Writing Data¶
This document covers INSERT, UPDATE, and DELETE queries. Reading data is covered in Querying.
All examples use the canonical schema from Models and Fields:
import datetime
from peewee import *
db = SqliteDatabase(':memory:')
class BaseModel(Model):
class Meta:
database = db
class User(BaseModel):
username = TextField(unique=True)
class Tweet(BaseModel):
user = ForeignKeyField(User, backref='tweets')
content = TextField()
timestamp = DateTimeField(default=datetime.datetime.now)
is_published = BooleanField(default=True)
Methods which will be discussed:
Query |
Methods |
|---|---|
INSERT |
|
UPDATE |
|
DELETE |
Inserting Records¶
Creating a single row¶
create() inserts a row and returns the saved model instance:
>>> charlie = User.create(username='charlie')
>>> charlie.id
1
This will INSERT a new row into the database. The primary key will automatically be retrieved and stored on the model instance.
Alternatively, instantiate the model and call save(). The
first call to save() on a new instance performs an INSERT:
>>> user = User(username='huey')
>>> user.save()
1 # Returns number of rows modified.
>>> user.id
2
After the first save, the model instance holds its primary key. Any subsequent
call to save() performs an UPDATE instead:
>>> user.username = 'Huey'
>>> user.save()
1 # Returns number of rows updated.
For a foreign key field, pass either the related model instance or its raw primary key value:
Tweet.create(user=huey, content='Hello!')

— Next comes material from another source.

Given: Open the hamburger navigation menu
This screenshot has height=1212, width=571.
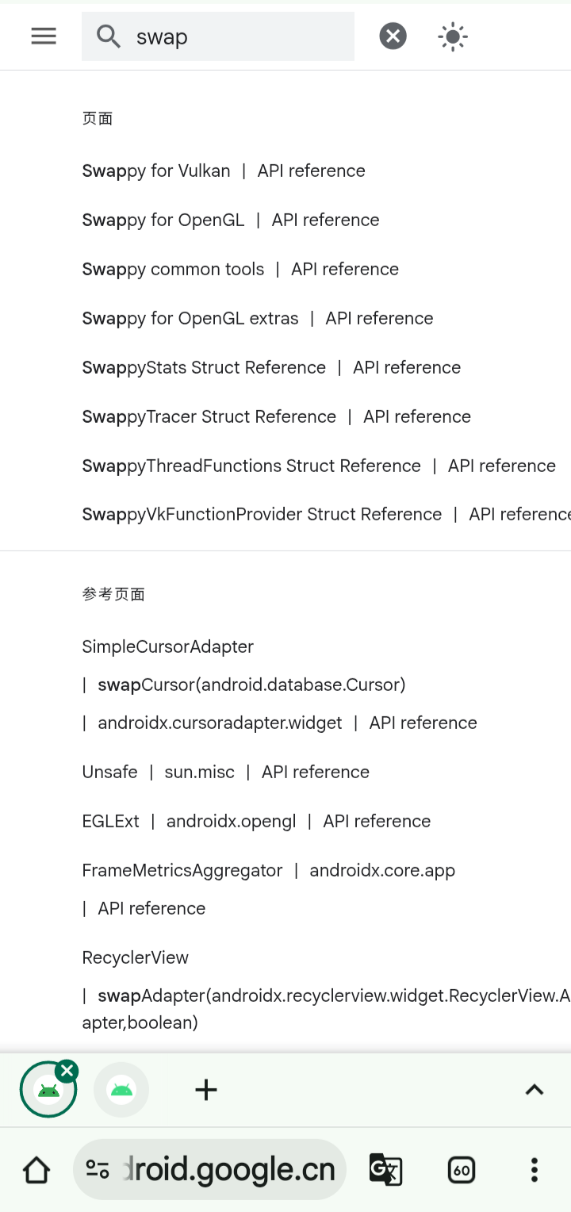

Tweet.create(user=2, content='Also valid.')
To insert without constructing a model instance, use insert().
It returns the primary key of the new row:
>>> User.insert(username='mickey').execute()
3
Bulk Inserts¶
Calling Model.create() or Model.save() in a loop should be avoided:
data = [
{'username': 'alice'},
{'username': 'bob'},
{'username': 'carol'},
]
for data_dict in data:
User.create(**data_dict)
The above is slow:
Does not wrap the loop in a transaction. Result is each
create()happens in its own transaction.Python interpreter is getting in the way, and each
Insertmust be generated and parsed into SQL.Large amount of data (in terms of raw bytes of SQL) may be sent to the database to parse.
Retrieving the last insert id, which may not be necessary.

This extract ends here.